- _WHAT THIS EXERCISE ASKS_
1. Answer these questions using the passage on e-commerce in India.
(a) What is the name of the separate app PhonePe launched for hyperlocal retail?
(b) In which year did the government announce new measures to curb practices that circumvented FDI restrictions?
(c) Which traders' body filed the complaint that led to the 2020 probe into Amazon and Flipkart?
2. List every company named in the passage on e-commerce in India, leaving out government bodies, trade associations and apps. Count Amazon and Amazon India as one company.
3. Reproduce the passage on e-commerce in India word for word from "It was revealed" to "through complex mechanisms.".

- _PASSAGE_
------------

Despite a market that seems to have consolidated and coalesced into a few large players fighting on with no profits in sight, newbies continue to find the lure of e-commerce irresistible.


The government of India’s push towards Open Network for Digital Commerce (ONDC) brought a fresh wave of interest in online retail. A leading mobile payments platform, PhonePe (owned by Flipkart’s parent Walmart) jumped on the ONDC bandwagon with a separate app called Pincode for hyperlocal retail. The territory is dangerous, PhonePe’s rival in the payments space – PayTM had already tried and failed at e-commerce before. Despite that, PhonePe’s venture just goes to show just how attractive, though undoubtedly risky, the opportunity appears.


As the e-commerce engine rolled on, the government has had to step in on multiple occasions to ensure the foreign players did not hurt the massive local retail industry. In 2019, the government announced new measures to curb some practices that effectively circumvented FDI restrictions. Amazon indirectly owned equity through complex ownership structures in two
sellers that accounted for over a third of Amazon India’s sales revenues.

It was revealed that about 33 sellers out of over 400,000 sellers listed on Amazon India cornered another third of the total sales. Further, with the FDI regulations disallowing direct sales by the foreign retailers, on paper, they
were to not have any control over the final prices, including sale discounts. However, in practice, the retailers had significant say over discounts, and in many cases even financed the discounts by reimbursing the sellers through complex mechanisms.


In 2020, the Competition Commision of India launched a probe into the allegedly anticompetitive practices indulged in by Amazon and Flipkart, on the basis of a complaint by Delhi Vyapar Mahasangh, a traders’ body based in New Delhi. Days after the announcement of the probe, the Amazon boss, Jeff Bezos arrived on a visit to India.

------------

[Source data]

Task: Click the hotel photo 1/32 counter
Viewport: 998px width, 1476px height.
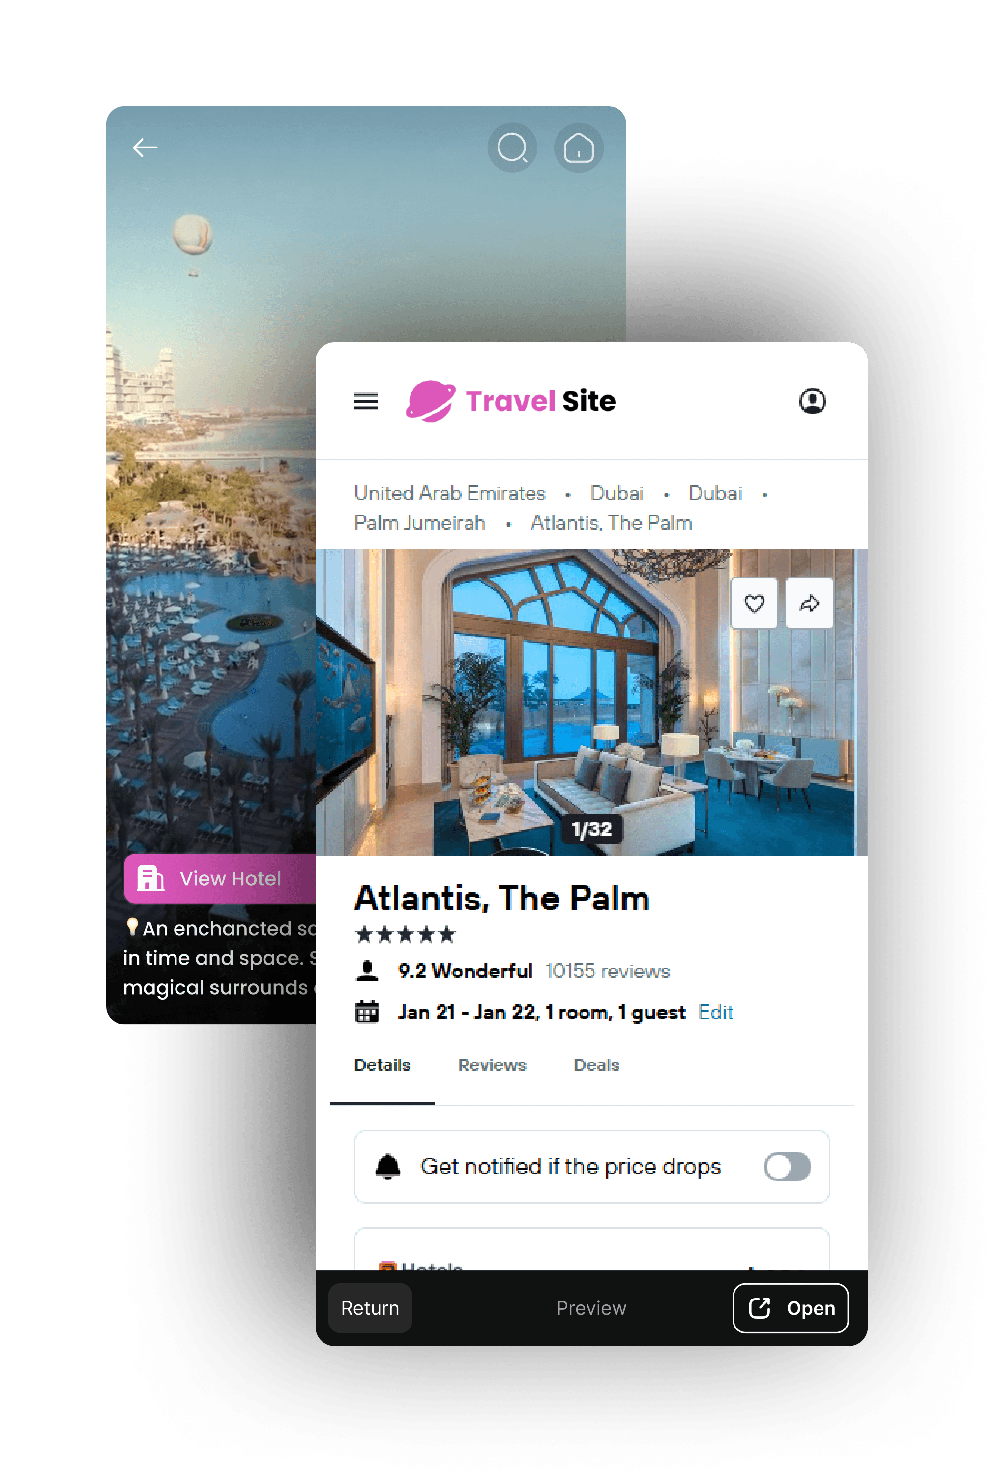Action: (x=591, y=829)
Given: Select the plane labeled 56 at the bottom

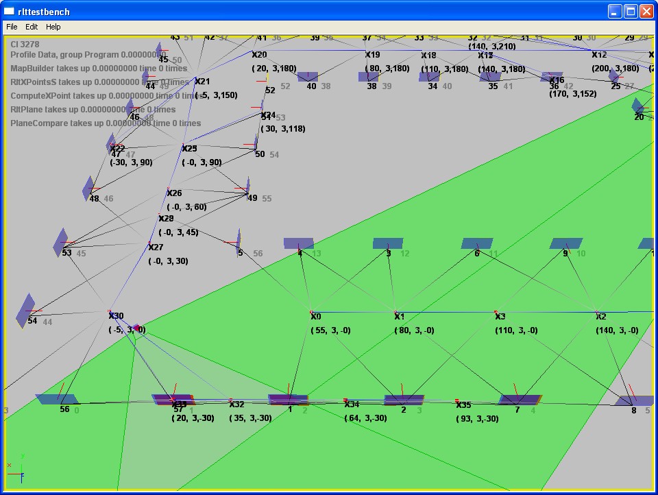Looking at the screenshot, I should 57,398.
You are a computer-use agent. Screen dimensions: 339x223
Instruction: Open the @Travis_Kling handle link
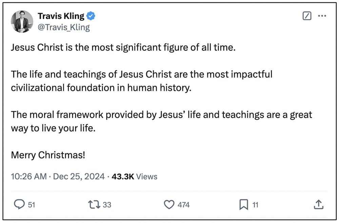tap(64, 27)
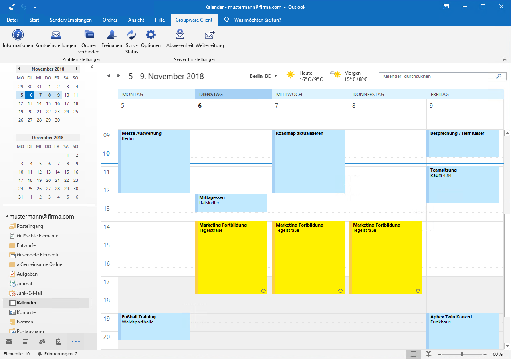Viewport: 511px width, 359px height.
Task: Open the Informationen ribbon icon
Action: coord(18,35)
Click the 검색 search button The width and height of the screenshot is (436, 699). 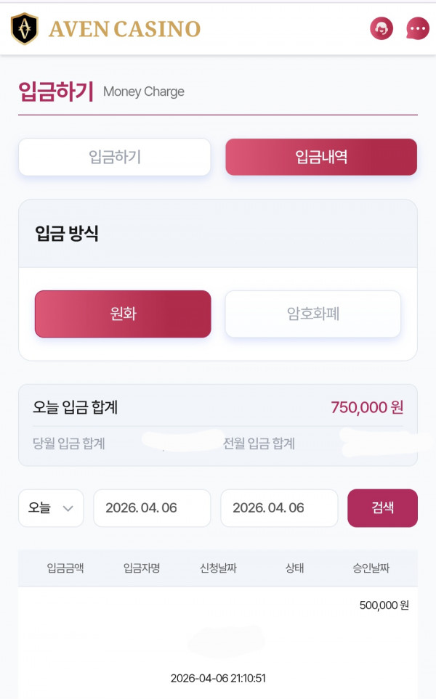tap(382, 508)
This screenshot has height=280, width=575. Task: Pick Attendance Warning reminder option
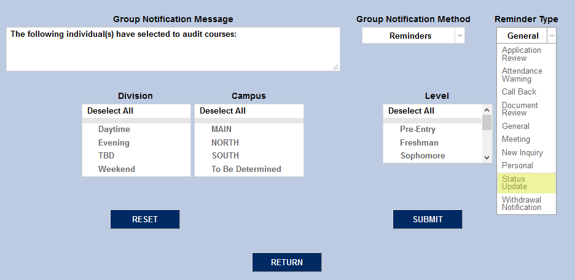click(x=526, y=75)
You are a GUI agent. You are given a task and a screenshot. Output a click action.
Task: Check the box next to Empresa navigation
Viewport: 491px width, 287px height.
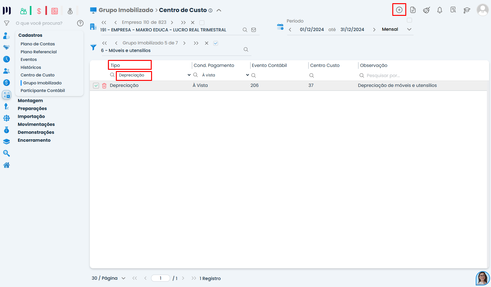coord(202,23)
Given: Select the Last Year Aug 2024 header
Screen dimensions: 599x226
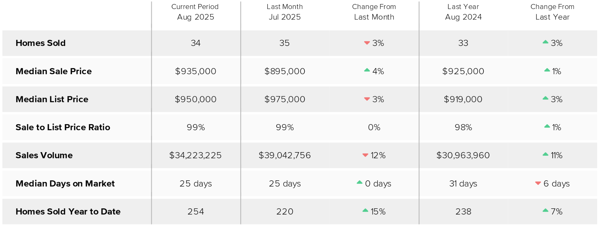Looking at the screenshot, I should point(463,12).
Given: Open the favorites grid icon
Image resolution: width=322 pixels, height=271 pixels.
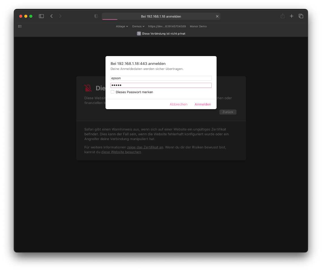Looking at the screenshot, I should (x=20, y=26).
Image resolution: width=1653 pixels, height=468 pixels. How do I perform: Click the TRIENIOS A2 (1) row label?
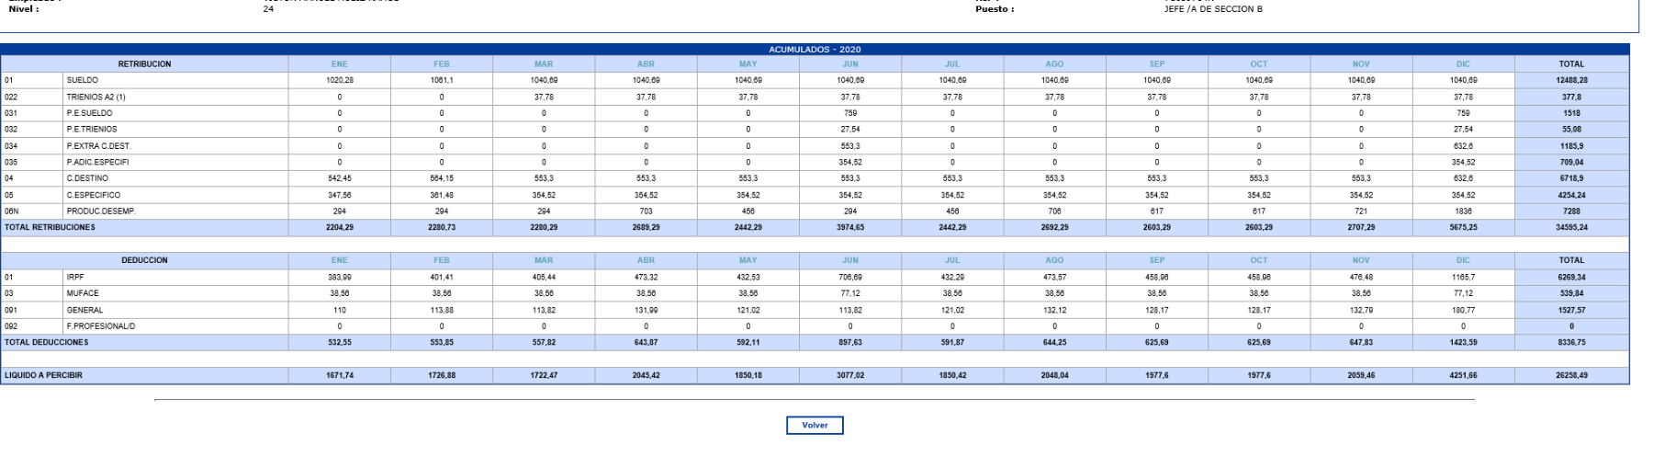pos(96,97)

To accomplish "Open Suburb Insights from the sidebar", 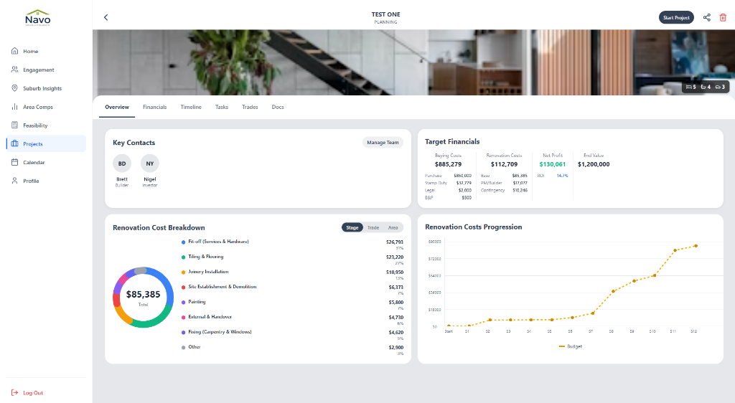I will (42, 88).
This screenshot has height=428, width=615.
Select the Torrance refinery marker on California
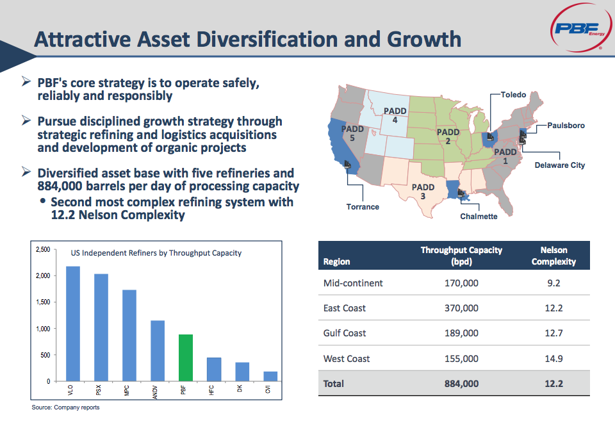(x=346, y=163)
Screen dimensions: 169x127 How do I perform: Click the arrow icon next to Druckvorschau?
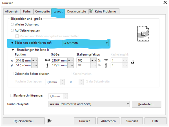click(50, 121)
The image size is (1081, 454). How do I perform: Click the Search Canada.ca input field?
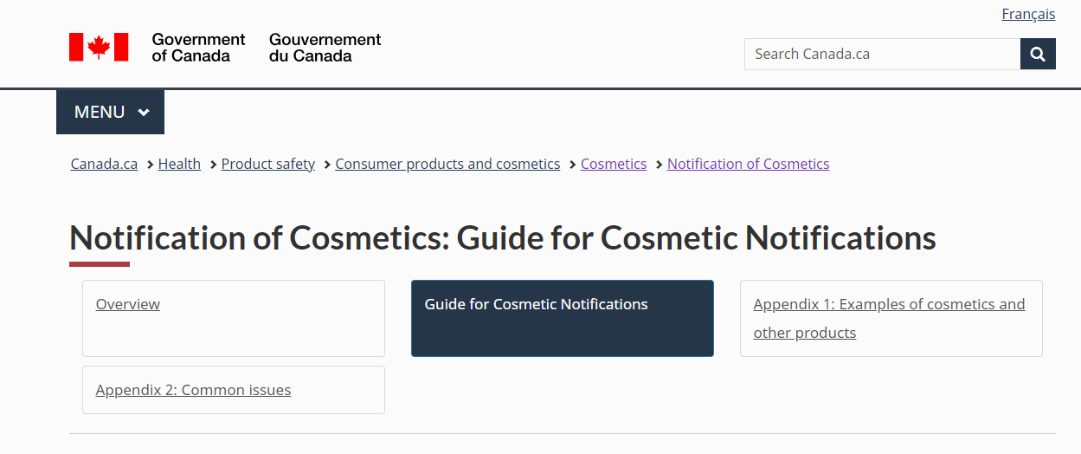pos(881,54)
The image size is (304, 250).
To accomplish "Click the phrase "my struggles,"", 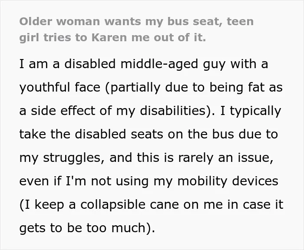I will 60,158.
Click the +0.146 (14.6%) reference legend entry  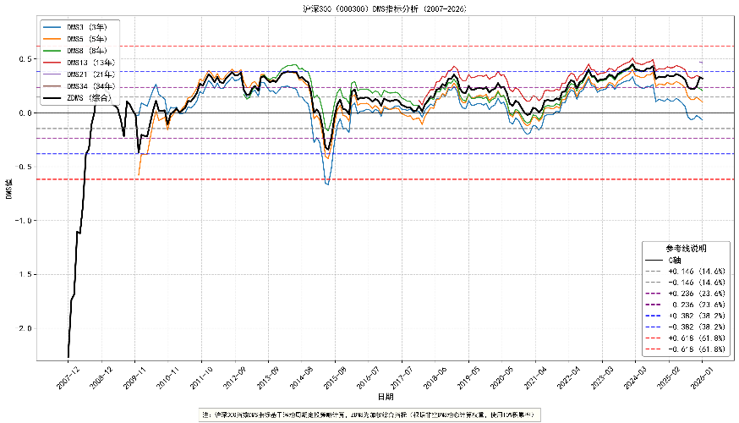(685, 272)
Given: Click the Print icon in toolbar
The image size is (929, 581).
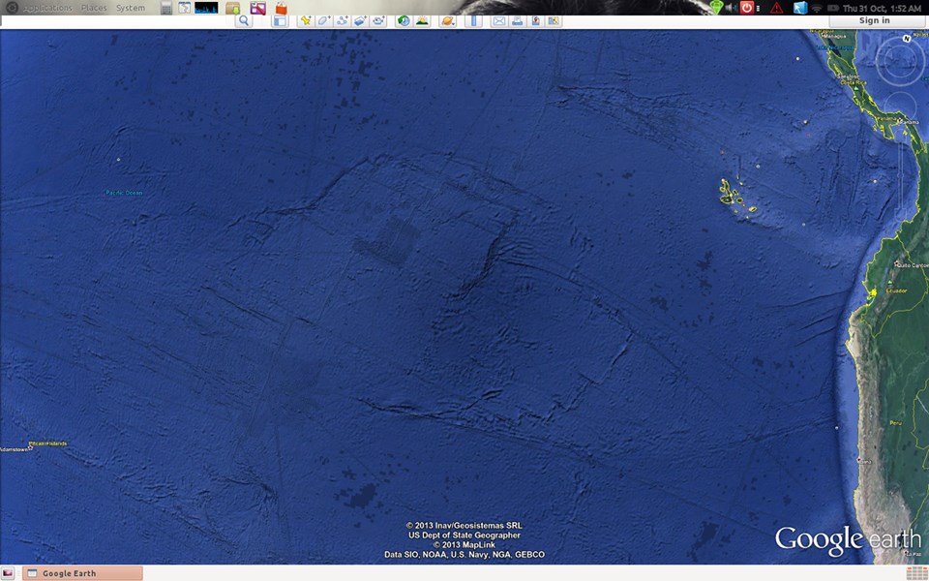Looking at the screenshot, I should point(518,20).
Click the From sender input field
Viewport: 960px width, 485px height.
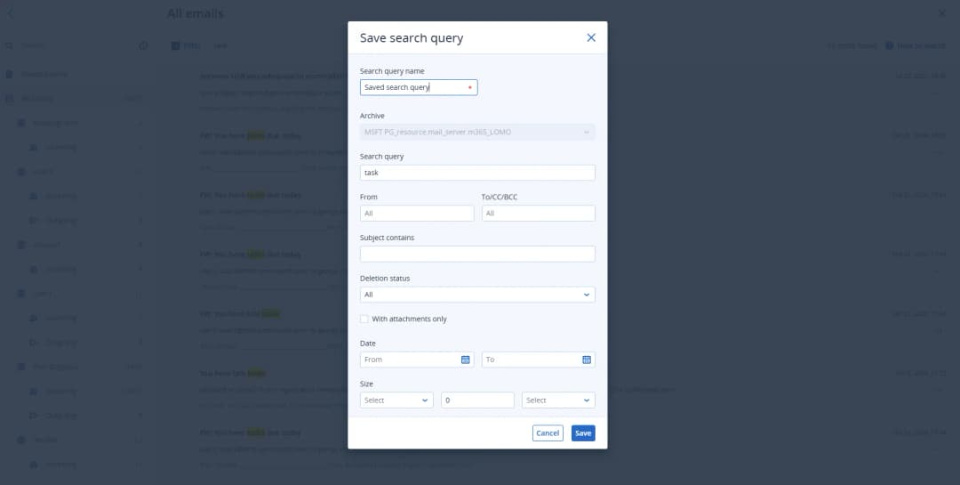point(417,214)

------------

- _ANSWERS FOR THE EXERCISE_
1.
(a) Pincode
(b) 2019
(c) Delhi Vyapar Mahasangh, a traders' body based in New Delhi

2. PhonePe, Flipkart, Walmart, PayTM, Amazon

3.
It was revealed that about 33 sellers out of over 400,000 sellers listed on Amazon India cornered another third of the total sales. Further, with the FDI regulations disallowing direct sales by the foreign retailers, on paper, they
were to not have any control over the final prices, including sale discounts. However, in practice, the retailers had significant say over discounts, and in many cases even financed the discounts by reimbursing the sellers through complex mechanisms.